Following in the footsteps of their Roman forbearers these gardens were created for both pleasure and to display the power of the wealthy. Whether for public use or private, these gardens were a message to all that the wealthy had the power to create great works, while the poor did not. An excellent example of this is the Medici family, a ruling dynasty in Florence Italy that used the construction of gardens to advertise their wealth and add to their reputation.
Donato Bramante, an Italian architect of the late 1400’s further wrote about proper garden styling. He was one of the first to focus on the perspective which a garden should be viewed from. In his opinion, the villa or household should be the midpoint, from which the view of a garden is seen. From there, a garden should expand symmetrically outwards. This idea would become one of the staple features of Renaissance garden design.
However, gardens also represented something more. They represented the idea that human beings could reshape nature to their will, more perfectly than their Creator had. They were symbols that mankind had the ability to reorder nature as they saw fit, denying the downtrodden position that civilization had been forced into for centuries. This is reflected in artwork of the period, showing that nature is not a perfect creation. Rather, it is the perfect inert material of creation, which mankind had the authority and duty to refine.

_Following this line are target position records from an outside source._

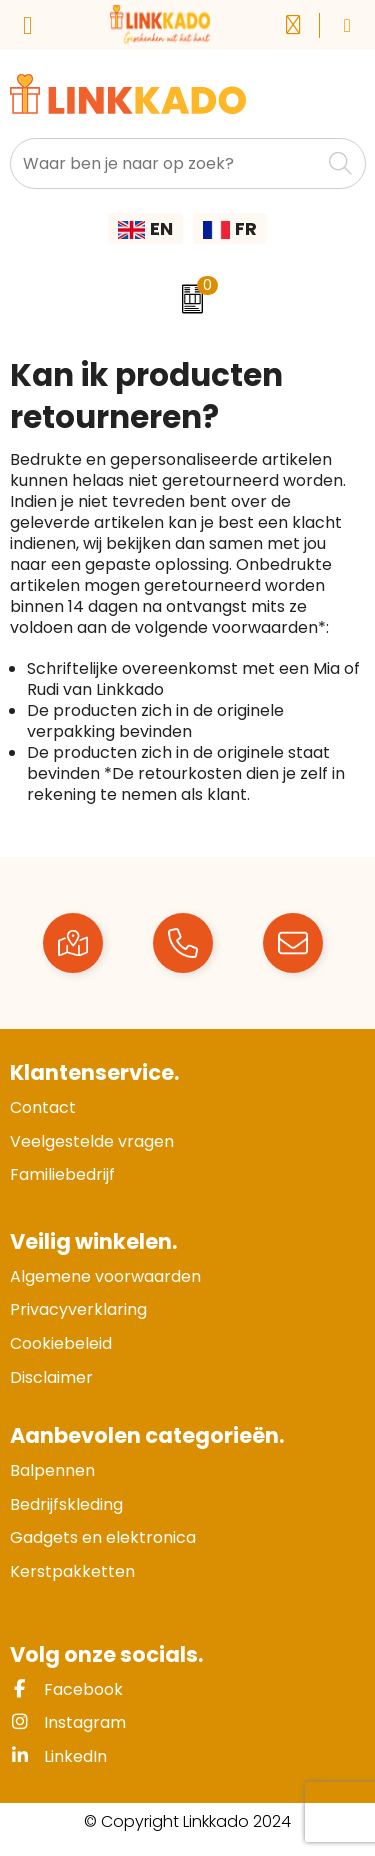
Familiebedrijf (62, 1174)
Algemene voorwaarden (105, 1276)
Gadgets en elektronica (103, 1537)
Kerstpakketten (72, 1571)
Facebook (66, 1689)
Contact (43, 1107)
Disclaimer (51, 1377)
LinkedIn (58, 1756)
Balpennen (52, 1470)
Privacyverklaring (78, 1309)
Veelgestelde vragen (92, 1141)
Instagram (68, 1722)
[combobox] (165, 163)
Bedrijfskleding (66, 1504)
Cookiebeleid (61, 1343)
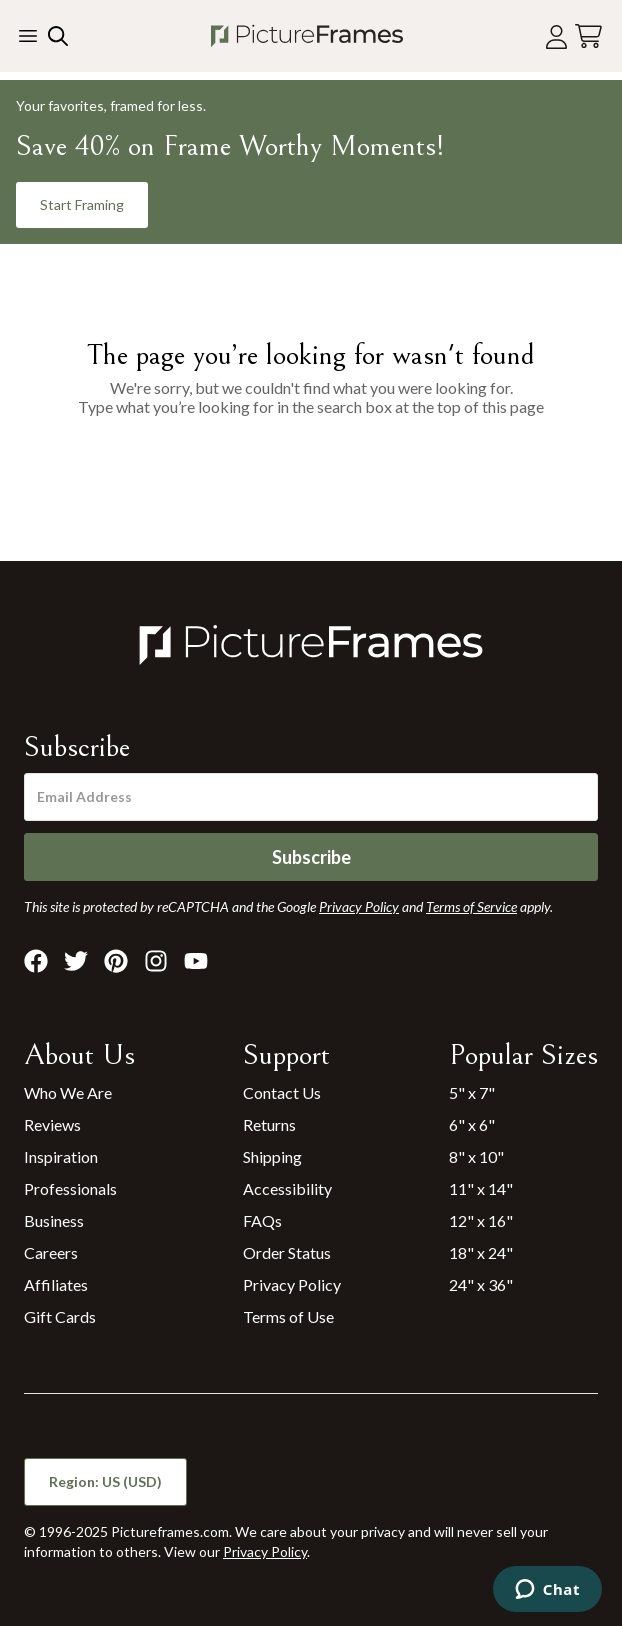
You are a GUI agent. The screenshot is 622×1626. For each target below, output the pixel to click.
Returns (269, 1124)
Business (54, 1220)
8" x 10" (476, 1156)
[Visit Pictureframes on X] (76, 961)
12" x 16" (481, 1220)
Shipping (272, 1156)
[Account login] (556, 36)
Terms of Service (471, 906)
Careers (51, 1252)
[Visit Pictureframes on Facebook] (36, 961)
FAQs (262, 1220)
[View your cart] (588, 36)
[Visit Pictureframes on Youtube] (196, 961)
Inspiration (61, 1156)
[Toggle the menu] (28, 36)
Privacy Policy (292, 1284)
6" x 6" (472, 1124)
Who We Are (68, 1092)
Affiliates (56, 1284)
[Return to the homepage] (307, 36)
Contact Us (282, 1092)
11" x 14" (481, 1188)
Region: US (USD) (105, 1481)
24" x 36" (481, 1284)
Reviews (52, 1124)
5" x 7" (472, 1092)
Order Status (287, 1252)
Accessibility (287, 1188)
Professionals (70, 1188)
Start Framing (82, 204)
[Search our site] (56, 36)
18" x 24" (481, 1252)
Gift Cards (60, 1316)
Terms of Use (288, 1316)
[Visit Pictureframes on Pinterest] (116, 961)
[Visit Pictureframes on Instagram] (156, 961)
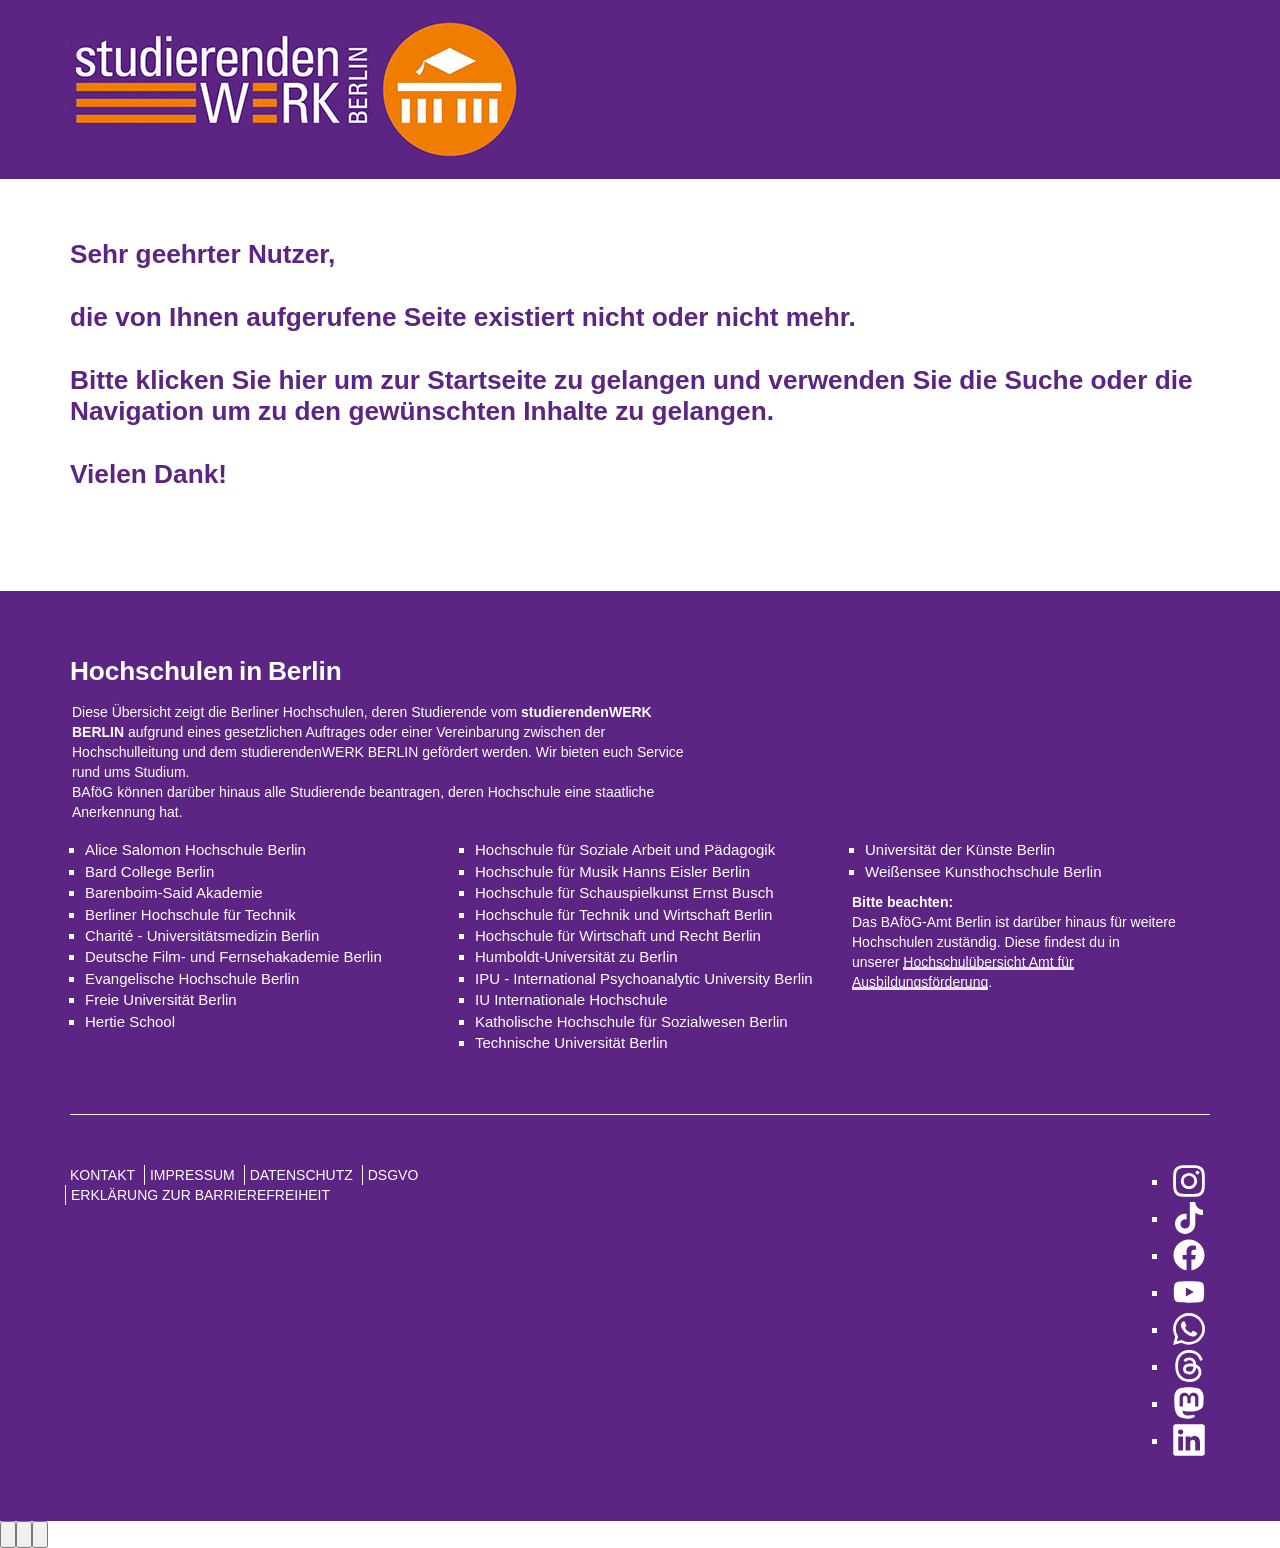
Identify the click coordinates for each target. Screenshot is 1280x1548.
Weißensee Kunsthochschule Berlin (983, 871)
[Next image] (24, 1534)
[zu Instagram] (1189, 1181)
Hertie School (130, 1021)
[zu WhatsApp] (1189, 1329)
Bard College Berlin (149, 871)
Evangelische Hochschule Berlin (192, 978)
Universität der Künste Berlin (960, 849)
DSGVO (393, 1175)
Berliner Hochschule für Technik (190, 914)
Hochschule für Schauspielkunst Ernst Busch (624, 892)
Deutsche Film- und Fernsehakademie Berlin (233, 956)
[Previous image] (8, 1534)
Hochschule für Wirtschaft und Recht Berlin (618, 935)
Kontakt (102, 1175)
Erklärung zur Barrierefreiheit (200, 1195)
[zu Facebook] (1189, 1255)
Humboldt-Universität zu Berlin (576, 956)
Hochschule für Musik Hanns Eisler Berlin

Renaissance Europe looked back to many sources for inspiration to recreate the classics of Rome and Greece. One such author they drew upon was Vitruvius, a roman artist and architect of the 1st century b.c.e.. Vitruvius held to three ideals, called the vitruvian virtues, when planning a building of any kind. He stated that all good constructs have the qualities of firmitas, utilitas, and venustas (solidity, usefulness, and beauty). The reader might recognize this name, whose ideas on proportion of parts to the whole inspired Leonardo Da Vinci’s drawing of the Vitruvian Man.
As the Renaissance spread outward from Italy, so too did the idea of the garden, though the migration of ideas was not always hand in hand with peaceful trade. Returning from was in the late 1400’s, King Charles VIII returned from war in Italy. He brought back with him ideas and people. As with many popular cultural movements, French renaissance gardens started with the upper class and moved downwards. Charles VIII had several gardens commissioned. Two monarchs later, Francis I was still building gardens. The Château de Blois featured gardens of flowers, fruit, and vegetables. It featured the very first orangerie (a building in which to winter potted fruit trees) in France, which survives to modern day.
The ideas of Italy continued to influence and refine the French gardens. These were designed with symmetrical paths, rows of trees and geometrical beds of plants. Pools of water were common and the use of statuary in gardens was exceedingly popular, although writers of the time warned against the use of ‘obscene’ statuary. Once again drawing upon the inspiration of classical authors, gardens were placed below the place of residence such that they could be looked down upon as easily as they could be walked through.
The gardens of the French revolution would continue to develop and would spread to England. These two countries, while often at odds with each other, shared a common history which made the adoption of French gardening styles quite straightforward. Yet much of France maintained a Mediterranean climate, or close enough to one that their gardens most resembled the Italians. With England the differences in climate would come to define the English garden as a style and passion all its own.